### WHAT THE TASK ASKS
Exactly repeat all the records below, omitting the images they hold.

Stored items:
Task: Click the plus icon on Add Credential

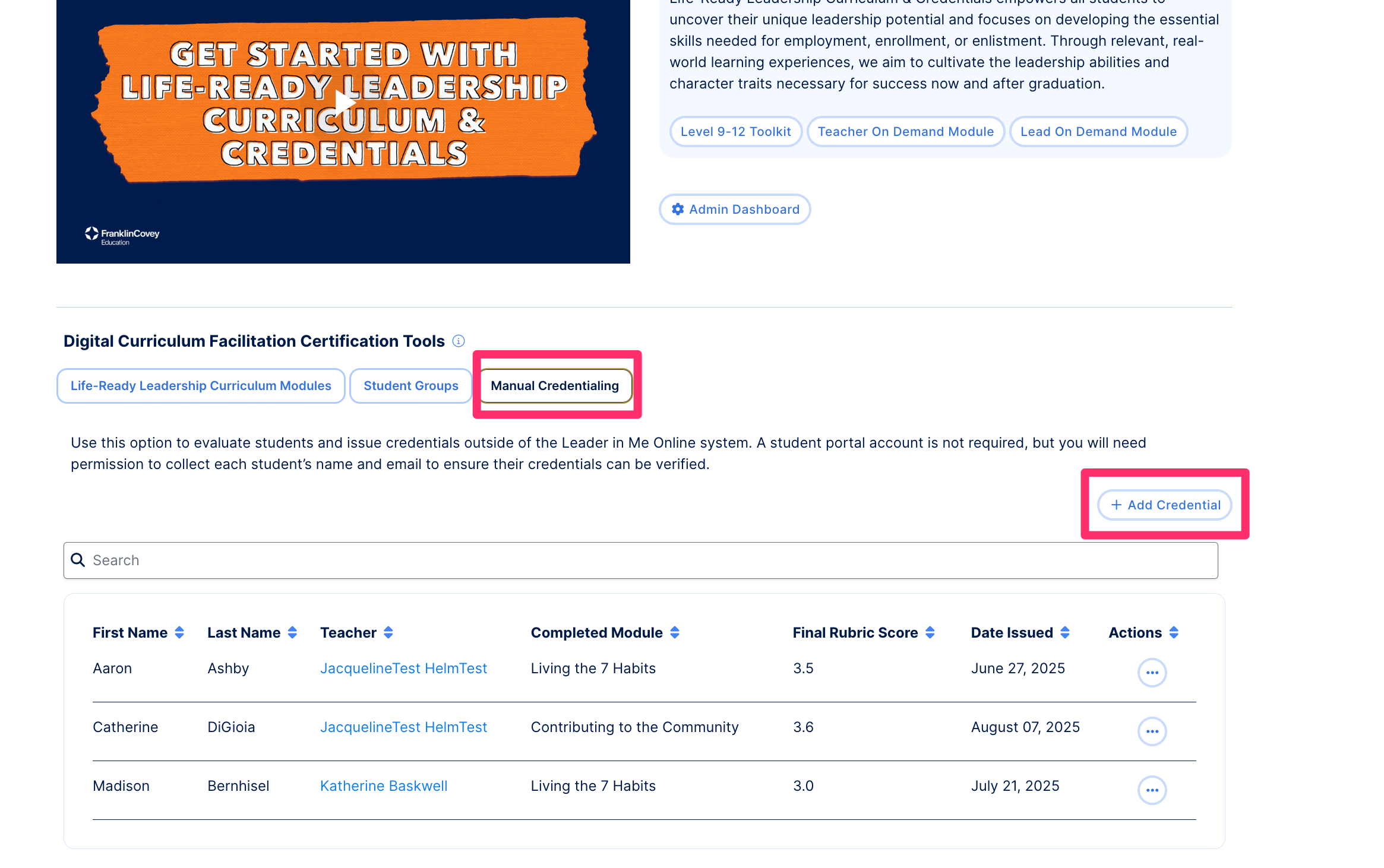Action: point(1116,505)
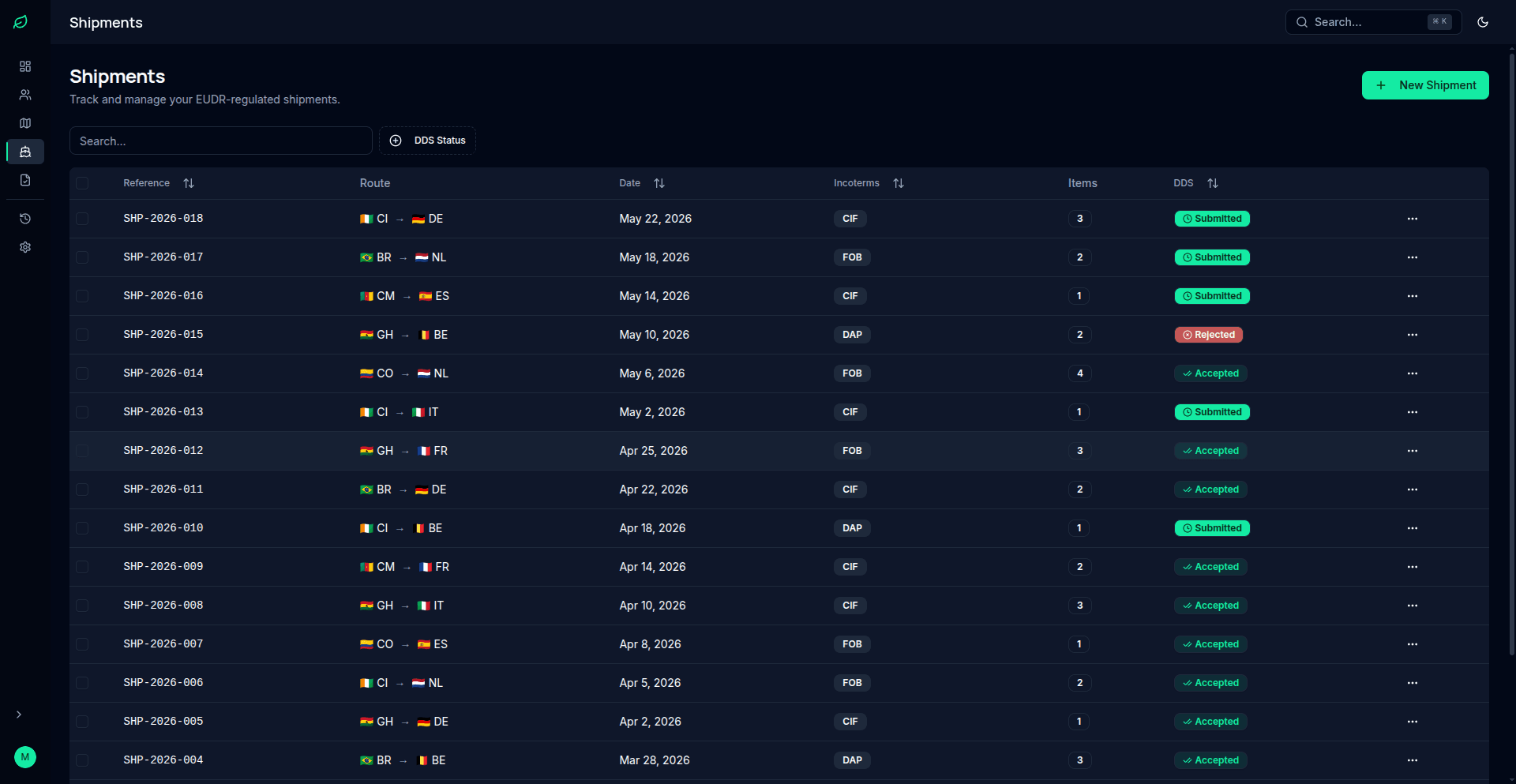
Task: Toggle dark mode with the moon icon
Action: 1482,21
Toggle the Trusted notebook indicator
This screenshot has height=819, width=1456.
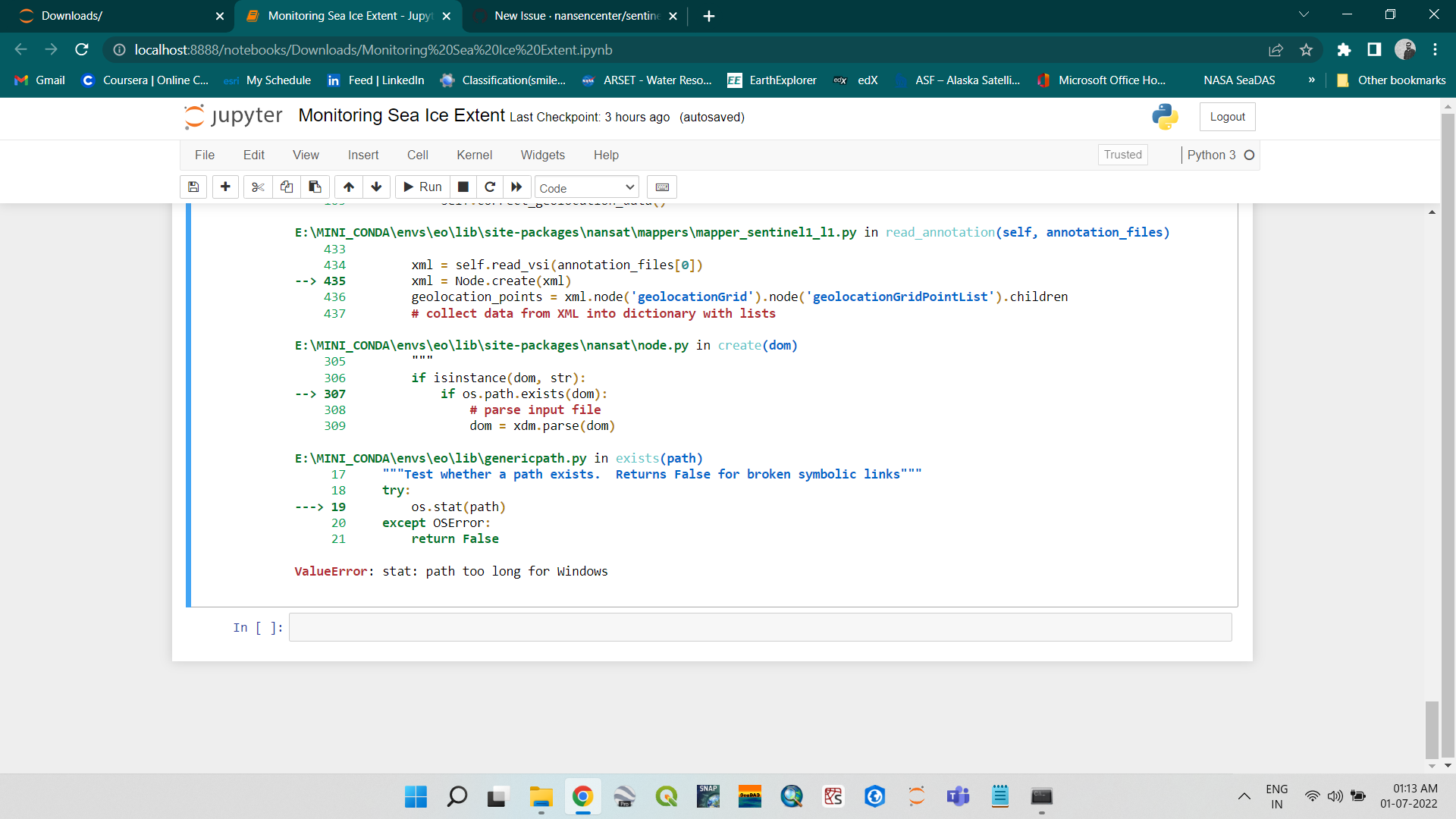1122,155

### EXERCISE SOLUTION
Task: Click the plus icon on Add Credential

Action: point(1116,505)
Task: Toggle dark mode with the moon icon
Action: 1482,21
Toggle the Trusted notebook indicator
This screenshot has height=819, width=1456.
1122,155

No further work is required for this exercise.